Se la linea di tendenza era già chiaramente fissata alla fine della guerra, non mancarono tuttavia incertezze e resistenze nella fase di attuazione. Il processo si compì attraverso vicende alterne, che risentirono sia della natura dei nazionalismi locali, sia della consistenza numerica della colonizzazione bianca, sia delle politiche dei paesi europei. La Gran Bretagna, come già si è visto (
28.3), procedette a una graduale abdicazione al proprio dominio, preparando i popoli soggetti all'indipendenza (mediante la concessione di costituzioni e di organismi rappresentativi) e cercando di trasformare l'Impero in una comunità di nazioni sovrane, liberamente associate nel Commonwealth. La Francia, invece, oppose una tenace resistenza ai movimenti indipendentisti e praticò fino all'ultimo una politica "assimilatrice", che pretendeva di riunire la madrepatria e le colonie in un unico Stato e concedeva ai popoli soggetti una formale parità di diritti. Sia nel caso dei domini francesi sia in quello dei possedimenti britannici, olandesi, belgi e portoghesi, lo sbocco obbligato fu l'indipendenza. Dove furono mantenuti legami, ciò avvenne per scelta volontaria.

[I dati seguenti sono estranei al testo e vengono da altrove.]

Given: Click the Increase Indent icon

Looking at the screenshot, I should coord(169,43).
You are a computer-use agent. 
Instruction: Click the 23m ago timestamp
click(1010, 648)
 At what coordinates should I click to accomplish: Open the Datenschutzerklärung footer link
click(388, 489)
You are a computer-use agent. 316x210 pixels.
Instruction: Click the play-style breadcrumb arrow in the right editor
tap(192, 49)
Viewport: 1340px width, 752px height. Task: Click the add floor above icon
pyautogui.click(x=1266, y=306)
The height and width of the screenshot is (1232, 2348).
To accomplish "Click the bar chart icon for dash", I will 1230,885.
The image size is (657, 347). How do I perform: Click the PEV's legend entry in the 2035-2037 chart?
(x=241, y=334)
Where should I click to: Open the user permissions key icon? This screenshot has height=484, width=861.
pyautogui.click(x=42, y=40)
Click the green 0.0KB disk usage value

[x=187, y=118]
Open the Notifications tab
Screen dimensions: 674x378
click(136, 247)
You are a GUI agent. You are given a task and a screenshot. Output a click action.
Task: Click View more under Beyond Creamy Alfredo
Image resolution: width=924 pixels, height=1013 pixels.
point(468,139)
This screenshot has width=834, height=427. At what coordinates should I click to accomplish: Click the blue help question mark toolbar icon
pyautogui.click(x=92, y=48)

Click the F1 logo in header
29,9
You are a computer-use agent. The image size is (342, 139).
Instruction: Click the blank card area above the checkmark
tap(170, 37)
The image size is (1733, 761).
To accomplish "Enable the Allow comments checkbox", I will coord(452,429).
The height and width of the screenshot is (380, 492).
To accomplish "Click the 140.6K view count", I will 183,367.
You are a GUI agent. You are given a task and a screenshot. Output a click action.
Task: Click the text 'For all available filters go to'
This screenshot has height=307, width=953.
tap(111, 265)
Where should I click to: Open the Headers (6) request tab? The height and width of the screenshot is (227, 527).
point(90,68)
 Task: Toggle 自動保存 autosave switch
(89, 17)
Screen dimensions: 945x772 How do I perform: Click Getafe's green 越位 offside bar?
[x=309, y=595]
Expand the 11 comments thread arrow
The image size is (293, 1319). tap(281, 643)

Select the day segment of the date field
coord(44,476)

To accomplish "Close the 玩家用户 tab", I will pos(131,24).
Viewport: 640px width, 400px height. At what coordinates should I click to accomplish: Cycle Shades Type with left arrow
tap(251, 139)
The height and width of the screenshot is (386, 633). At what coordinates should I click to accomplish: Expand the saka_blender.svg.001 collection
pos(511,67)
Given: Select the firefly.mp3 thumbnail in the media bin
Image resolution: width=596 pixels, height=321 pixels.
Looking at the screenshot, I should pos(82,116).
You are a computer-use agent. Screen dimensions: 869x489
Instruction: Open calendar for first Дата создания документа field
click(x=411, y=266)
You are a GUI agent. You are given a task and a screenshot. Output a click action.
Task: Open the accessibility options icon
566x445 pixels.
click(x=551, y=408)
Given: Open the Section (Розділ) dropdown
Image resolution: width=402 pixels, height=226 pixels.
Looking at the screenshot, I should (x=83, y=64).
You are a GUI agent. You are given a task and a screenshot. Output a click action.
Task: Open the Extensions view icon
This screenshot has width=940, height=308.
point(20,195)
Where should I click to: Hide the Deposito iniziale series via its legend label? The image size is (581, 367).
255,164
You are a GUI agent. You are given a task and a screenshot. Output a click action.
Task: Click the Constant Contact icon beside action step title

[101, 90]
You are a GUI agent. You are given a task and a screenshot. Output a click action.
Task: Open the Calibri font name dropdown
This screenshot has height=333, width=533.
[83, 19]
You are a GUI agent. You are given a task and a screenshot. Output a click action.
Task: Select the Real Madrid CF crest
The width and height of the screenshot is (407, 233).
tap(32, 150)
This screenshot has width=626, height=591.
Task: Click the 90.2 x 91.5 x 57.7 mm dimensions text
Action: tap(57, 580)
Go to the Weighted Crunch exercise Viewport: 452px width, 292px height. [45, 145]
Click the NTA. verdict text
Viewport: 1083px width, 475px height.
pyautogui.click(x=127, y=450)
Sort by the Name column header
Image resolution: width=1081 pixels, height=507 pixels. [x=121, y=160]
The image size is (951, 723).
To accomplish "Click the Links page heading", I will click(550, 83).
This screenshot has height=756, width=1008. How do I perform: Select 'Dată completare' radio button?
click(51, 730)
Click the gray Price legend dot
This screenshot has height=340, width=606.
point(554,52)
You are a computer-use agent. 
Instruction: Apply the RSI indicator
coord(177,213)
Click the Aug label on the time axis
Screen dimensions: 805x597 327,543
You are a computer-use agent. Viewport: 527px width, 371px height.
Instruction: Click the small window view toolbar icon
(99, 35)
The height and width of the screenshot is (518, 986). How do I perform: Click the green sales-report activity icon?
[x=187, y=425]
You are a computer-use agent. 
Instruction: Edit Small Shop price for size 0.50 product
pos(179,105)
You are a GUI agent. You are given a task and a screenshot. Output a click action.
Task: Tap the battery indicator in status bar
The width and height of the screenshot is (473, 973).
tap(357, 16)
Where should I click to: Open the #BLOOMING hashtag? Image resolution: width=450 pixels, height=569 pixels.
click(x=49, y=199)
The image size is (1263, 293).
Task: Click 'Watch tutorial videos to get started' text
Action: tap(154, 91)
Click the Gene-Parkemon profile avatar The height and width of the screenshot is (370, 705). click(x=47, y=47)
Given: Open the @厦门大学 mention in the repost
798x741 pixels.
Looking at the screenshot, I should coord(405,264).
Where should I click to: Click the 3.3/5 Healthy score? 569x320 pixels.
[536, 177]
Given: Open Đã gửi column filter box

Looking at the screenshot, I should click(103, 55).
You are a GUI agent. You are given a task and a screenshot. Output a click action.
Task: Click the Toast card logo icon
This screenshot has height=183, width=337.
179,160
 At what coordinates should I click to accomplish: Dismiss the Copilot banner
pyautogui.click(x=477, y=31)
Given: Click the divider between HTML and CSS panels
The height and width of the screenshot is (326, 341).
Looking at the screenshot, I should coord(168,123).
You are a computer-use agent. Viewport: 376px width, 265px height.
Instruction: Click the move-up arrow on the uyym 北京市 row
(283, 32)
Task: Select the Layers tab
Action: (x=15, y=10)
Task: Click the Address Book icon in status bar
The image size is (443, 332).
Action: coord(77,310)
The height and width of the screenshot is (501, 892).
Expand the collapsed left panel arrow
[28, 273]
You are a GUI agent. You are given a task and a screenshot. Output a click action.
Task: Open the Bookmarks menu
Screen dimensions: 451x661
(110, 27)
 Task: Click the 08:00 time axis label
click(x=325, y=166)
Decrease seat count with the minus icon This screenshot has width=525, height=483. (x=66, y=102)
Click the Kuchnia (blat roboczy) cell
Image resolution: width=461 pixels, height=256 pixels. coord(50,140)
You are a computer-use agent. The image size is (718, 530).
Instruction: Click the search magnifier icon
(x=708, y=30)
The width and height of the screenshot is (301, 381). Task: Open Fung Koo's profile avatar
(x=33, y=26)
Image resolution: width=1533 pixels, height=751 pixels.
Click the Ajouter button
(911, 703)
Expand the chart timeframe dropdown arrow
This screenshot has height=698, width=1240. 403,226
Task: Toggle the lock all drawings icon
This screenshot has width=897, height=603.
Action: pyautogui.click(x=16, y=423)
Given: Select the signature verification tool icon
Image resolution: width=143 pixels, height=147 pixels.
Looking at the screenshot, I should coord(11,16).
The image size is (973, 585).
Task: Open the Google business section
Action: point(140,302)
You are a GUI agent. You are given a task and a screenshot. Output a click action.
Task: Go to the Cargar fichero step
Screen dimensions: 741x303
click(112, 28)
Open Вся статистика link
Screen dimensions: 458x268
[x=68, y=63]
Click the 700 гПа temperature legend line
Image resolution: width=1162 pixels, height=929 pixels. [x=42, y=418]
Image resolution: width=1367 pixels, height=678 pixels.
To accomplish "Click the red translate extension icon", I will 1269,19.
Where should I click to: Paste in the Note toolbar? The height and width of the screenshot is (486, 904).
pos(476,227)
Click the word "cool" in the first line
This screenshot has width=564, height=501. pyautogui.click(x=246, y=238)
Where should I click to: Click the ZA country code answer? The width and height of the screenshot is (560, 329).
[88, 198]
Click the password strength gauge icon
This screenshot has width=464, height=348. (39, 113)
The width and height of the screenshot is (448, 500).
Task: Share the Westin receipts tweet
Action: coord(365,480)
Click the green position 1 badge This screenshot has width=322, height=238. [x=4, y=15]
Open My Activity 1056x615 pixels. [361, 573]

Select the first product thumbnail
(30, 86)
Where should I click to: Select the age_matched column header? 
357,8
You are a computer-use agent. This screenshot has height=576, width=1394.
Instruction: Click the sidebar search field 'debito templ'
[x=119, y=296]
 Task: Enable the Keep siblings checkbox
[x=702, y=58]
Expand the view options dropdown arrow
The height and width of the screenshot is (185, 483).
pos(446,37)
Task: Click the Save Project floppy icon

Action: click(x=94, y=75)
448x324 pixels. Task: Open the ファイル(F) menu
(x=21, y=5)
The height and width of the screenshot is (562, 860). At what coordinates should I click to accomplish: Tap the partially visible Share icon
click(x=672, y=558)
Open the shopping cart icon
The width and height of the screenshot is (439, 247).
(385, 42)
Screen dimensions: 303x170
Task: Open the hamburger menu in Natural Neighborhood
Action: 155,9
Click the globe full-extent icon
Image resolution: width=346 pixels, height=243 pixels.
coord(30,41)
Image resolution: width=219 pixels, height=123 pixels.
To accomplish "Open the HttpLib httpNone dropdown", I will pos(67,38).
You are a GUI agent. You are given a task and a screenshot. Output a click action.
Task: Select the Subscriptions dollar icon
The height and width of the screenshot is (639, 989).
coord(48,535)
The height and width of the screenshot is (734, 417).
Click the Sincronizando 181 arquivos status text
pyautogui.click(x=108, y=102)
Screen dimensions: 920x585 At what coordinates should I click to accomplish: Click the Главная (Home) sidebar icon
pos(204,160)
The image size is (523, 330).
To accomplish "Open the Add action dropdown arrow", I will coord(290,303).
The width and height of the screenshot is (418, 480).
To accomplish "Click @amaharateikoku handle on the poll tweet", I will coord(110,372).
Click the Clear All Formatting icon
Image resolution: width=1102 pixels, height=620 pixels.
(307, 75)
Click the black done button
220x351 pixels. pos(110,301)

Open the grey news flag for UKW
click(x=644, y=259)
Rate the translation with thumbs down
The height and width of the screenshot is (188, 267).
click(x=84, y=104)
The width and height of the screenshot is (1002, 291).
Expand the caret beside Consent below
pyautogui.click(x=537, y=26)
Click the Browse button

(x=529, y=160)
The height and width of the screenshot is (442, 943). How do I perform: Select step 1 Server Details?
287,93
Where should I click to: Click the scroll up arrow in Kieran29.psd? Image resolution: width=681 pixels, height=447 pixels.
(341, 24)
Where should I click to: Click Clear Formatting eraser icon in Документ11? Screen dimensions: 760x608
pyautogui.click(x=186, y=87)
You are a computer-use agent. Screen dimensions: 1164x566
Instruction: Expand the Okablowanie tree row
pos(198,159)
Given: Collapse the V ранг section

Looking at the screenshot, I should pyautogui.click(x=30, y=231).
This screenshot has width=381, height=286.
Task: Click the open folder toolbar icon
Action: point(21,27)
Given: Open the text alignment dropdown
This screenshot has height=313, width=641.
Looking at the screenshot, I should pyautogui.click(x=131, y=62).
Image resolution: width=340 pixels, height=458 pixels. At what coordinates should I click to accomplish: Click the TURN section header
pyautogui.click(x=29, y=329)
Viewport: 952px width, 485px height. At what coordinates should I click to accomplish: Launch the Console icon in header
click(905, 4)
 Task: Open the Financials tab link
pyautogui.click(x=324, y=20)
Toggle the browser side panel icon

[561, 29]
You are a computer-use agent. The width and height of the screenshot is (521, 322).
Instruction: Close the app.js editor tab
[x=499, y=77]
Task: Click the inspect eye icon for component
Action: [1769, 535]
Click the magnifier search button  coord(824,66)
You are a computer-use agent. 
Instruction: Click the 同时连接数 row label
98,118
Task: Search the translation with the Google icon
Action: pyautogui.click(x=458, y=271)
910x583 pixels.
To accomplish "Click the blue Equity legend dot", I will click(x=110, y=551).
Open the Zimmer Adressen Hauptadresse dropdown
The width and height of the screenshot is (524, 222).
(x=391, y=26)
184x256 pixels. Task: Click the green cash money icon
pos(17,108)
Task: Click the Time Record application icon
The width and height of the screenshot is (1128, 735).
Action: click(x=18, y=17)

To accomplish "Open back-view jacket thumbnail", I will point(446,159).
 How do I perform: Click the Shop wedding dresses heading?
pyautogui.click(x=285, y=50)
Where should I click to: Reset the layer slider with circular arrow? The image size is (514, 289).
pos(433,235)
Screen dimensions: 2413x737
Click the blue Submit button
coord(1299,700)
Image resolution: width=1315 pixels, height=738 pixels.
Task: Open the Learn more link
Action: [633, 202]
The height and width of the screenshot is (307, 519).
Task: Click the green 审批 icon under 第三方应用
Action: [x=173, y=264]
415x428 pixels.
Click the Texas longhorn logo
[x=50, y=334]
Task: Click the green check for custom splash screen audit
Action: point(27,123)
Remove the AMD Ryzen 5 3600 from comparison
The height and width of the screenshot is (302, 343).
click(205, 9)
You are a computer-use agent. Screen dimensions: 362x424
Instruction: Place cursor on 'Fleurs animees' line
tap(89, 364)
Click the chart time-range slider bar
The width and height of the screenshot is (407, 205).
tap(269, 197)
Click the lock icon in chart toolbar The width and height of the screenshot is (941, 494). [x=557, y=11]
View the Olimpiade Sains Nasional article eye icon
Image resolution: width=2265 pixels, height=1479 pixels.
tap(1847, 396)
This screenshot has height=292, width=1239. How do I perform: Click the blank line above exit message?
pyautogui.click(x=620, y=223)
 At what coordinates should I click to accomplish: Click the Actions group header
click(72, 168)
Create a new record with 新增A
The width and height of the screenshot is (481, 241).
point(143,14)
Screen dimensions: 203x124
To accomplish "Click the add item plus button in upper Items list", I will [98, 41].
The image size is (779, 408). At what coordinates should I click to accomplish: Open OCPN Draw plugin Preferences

Il rapporto con l'Europa, che nel bene e nel male era stato per i popoli afroasiatici un fattore decisivo di modernizzazione, è rimasto comunque importante. Nonostante la fortuna di alcune ideologie autoctone e tradizionaliste (come, ad esempio, l'integralismo islamico) e nonostante la polemica ricorrente nei paesi "decolonizzati" contro alcuni aspetti della cultura occidentale, l'eredità coloniale ha lasciato tracce durevoli non solo sul piano materiale, ma anche su quello delle abitudini, della cultura, della lingua (si pensi al caso dell'India, dove l'inglese ha continuato a svolgere la funzione di lingua nazionale). Sul piano delle istituzioni politiche, però, la democrazia parlamentare di tipo europeo ha attecchito solo in pochi paesi. Le ragioni sono molteplici: il peso di una tradizione diversa; il fatto che l'Europa ha mostrato in Africa e in Asia non il suo volto liberale, ma quello autoritario del governo coloniale; il carattere delle dirigenze locali, espressione di élites numericamente esigue (spesso cresciute nelle file delle forze armate) e non di borghesie mature, radicate nella società; la difficoltà di avviare un processo di sviluppo partendo da condizioni di grave arretratezza economica. Tutto ciò ha fatto sì che, in genere, l'accento sia stato posto sulla coesione nazionale più che sulle libertà individuali. Il risultato è stato quindi la prevalenza di regimi di stampo autoritario, di sistemi a partito unico tanto di destra quanto di sinistra, di vere e proprie dittature militari.